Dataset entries
====================
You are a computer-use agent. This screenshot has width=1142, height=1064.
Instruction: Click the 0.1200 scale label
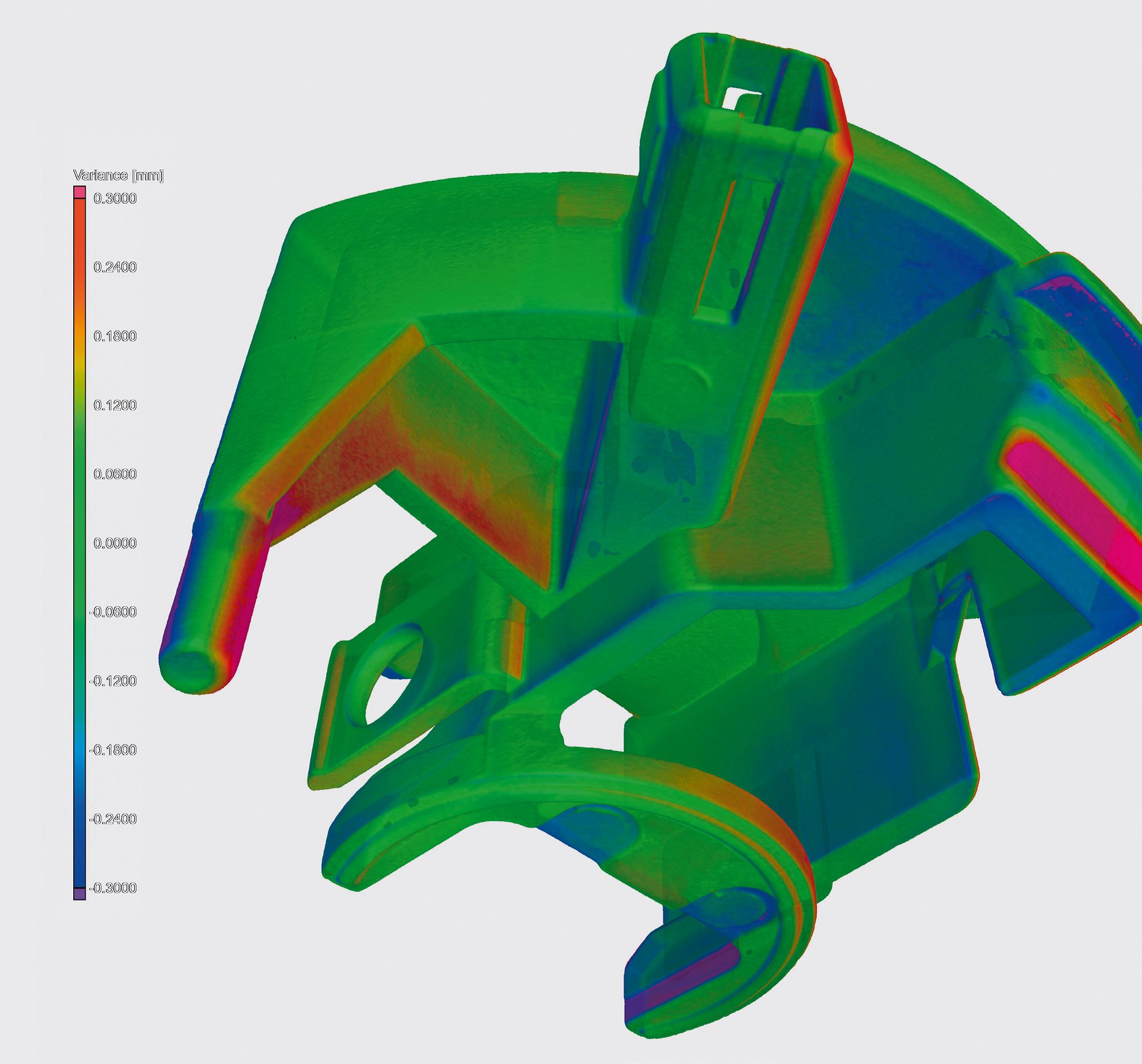tap(115, 405)
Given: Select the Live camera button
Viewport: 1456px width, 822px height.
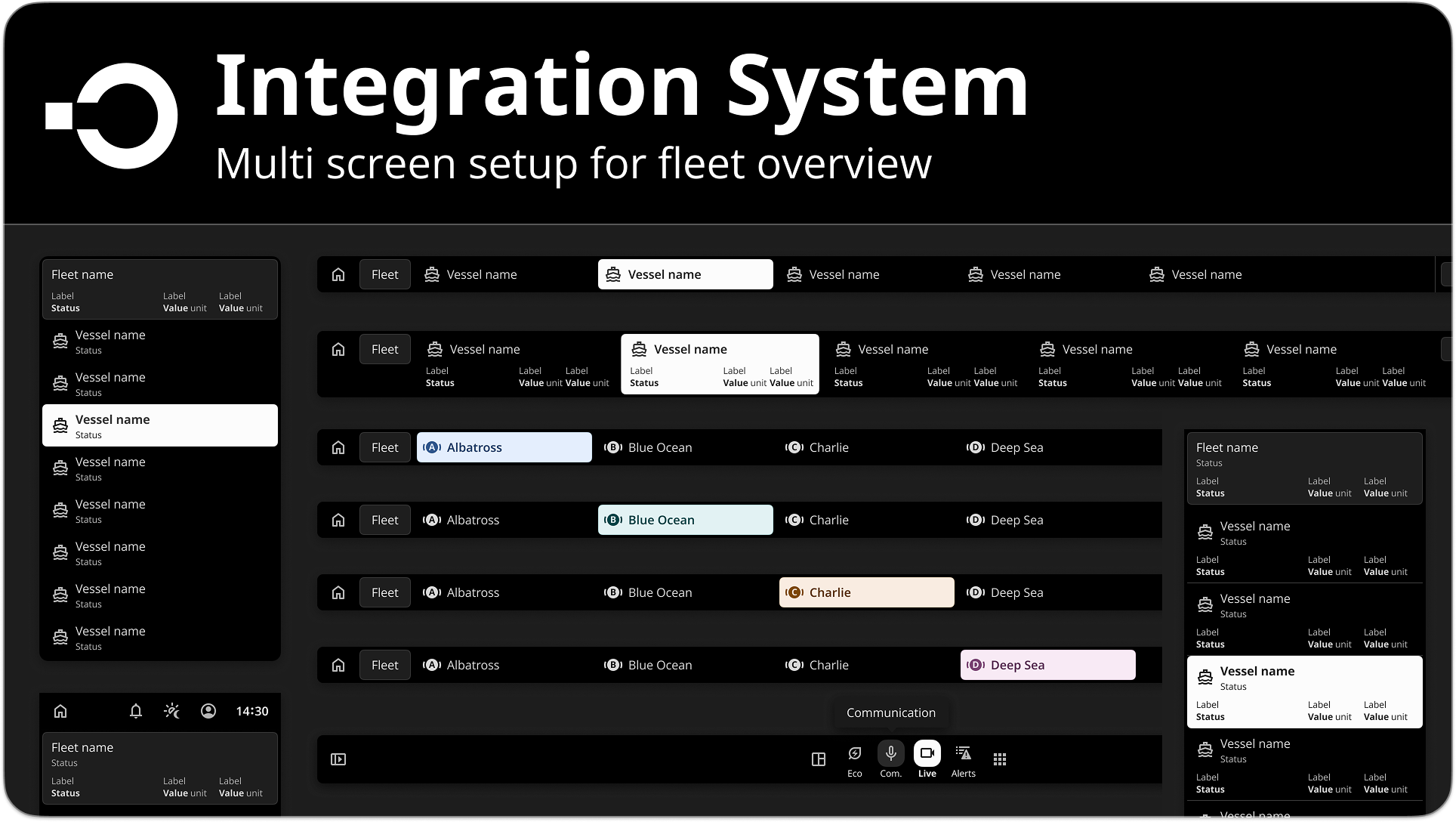Looking at the screenshot, I should click(927, 753).
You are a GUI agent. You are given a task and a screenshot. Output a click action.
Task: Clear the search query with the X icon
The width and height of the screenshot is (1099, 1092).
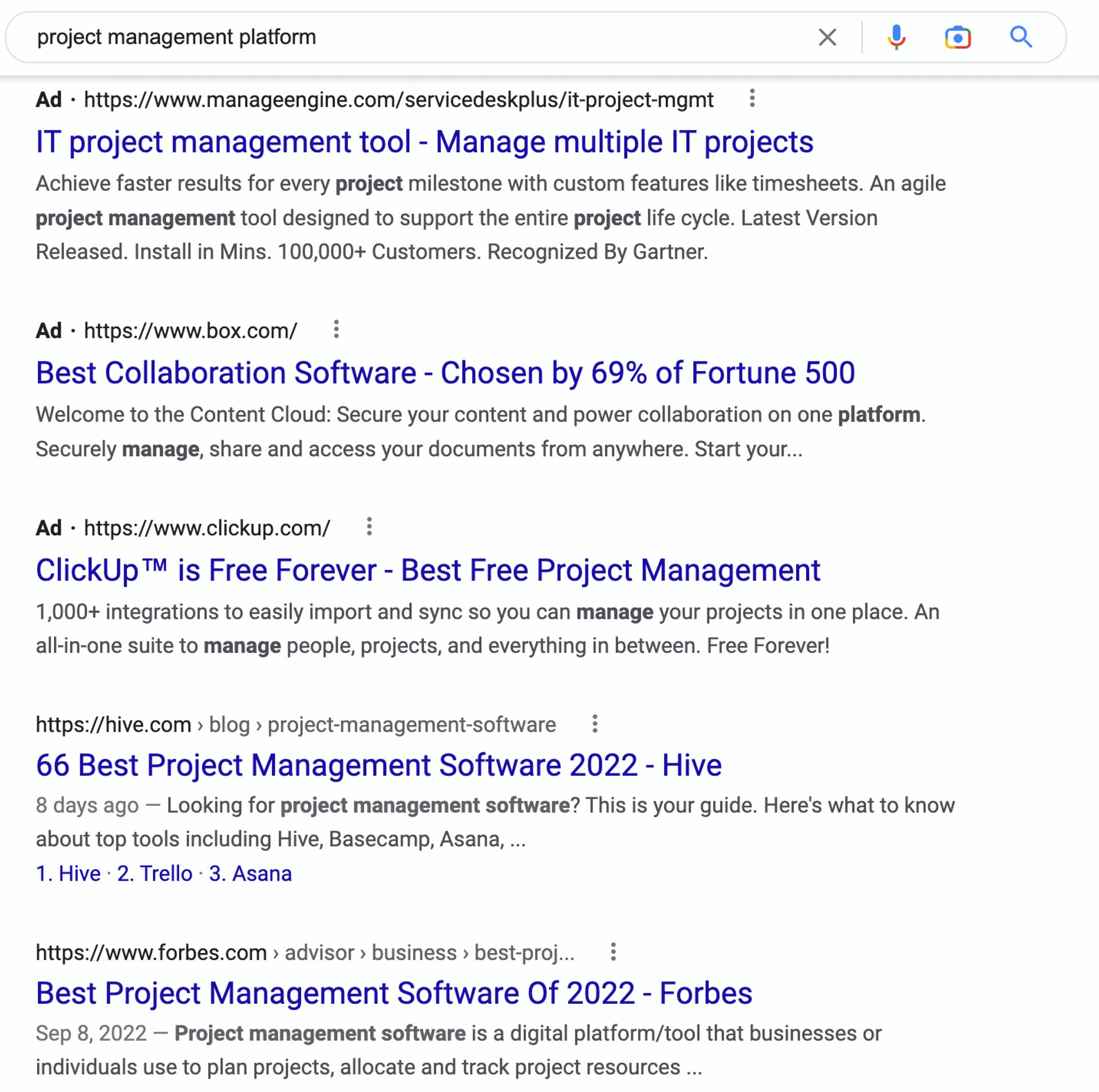[827, 37]
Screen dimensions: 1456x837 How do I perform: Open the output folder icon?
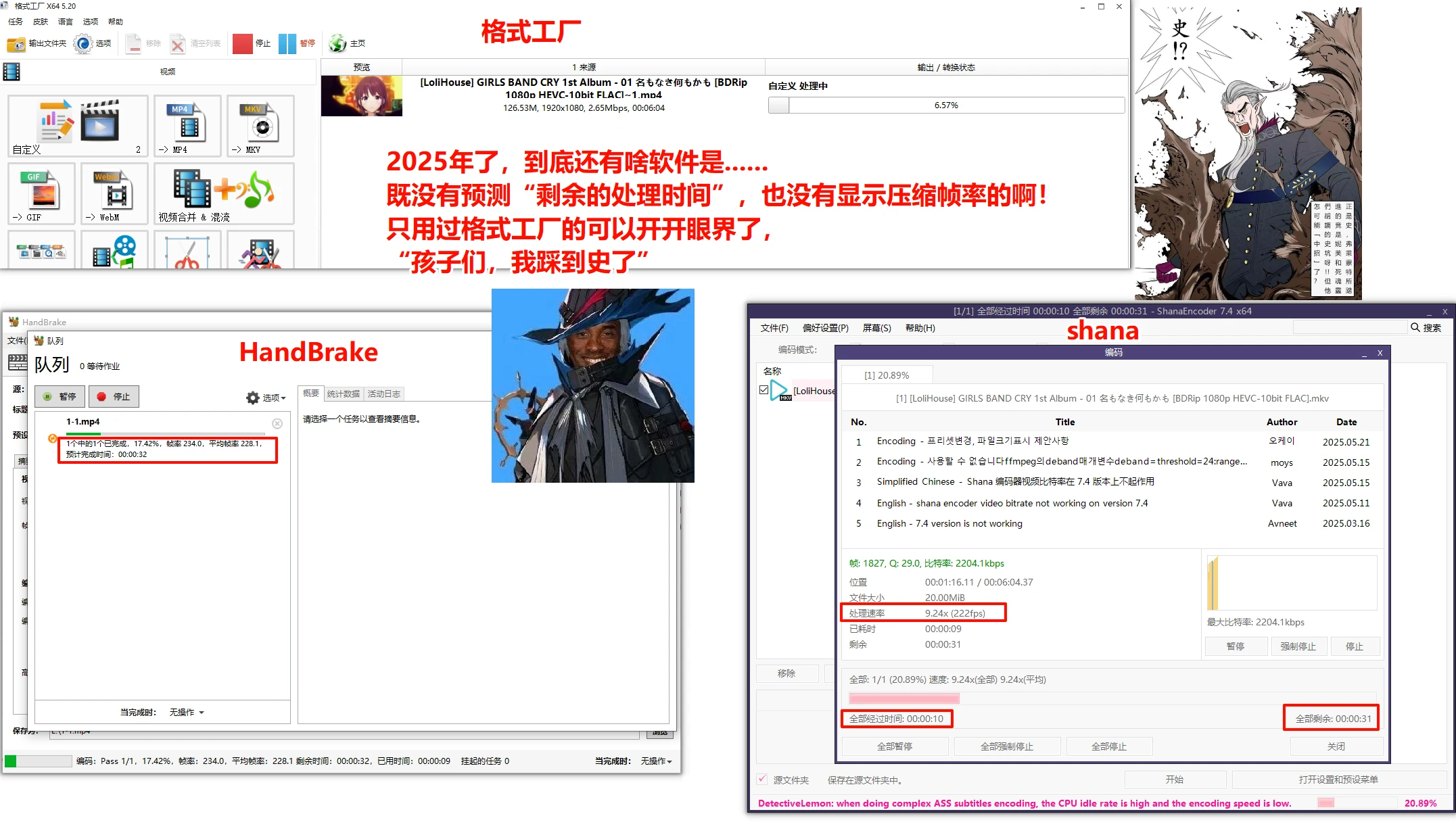tap(16, 44)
====================
- **TASK DETAILS**: Go through the entries and return each line where the word "agent" appears.

- **WRITTEN RESPONSE**:
You are a computer-use agent. This screenshot has width=1142, height=1064.
You are a GUI agent. You are given a task and a screenshot. Output a click action.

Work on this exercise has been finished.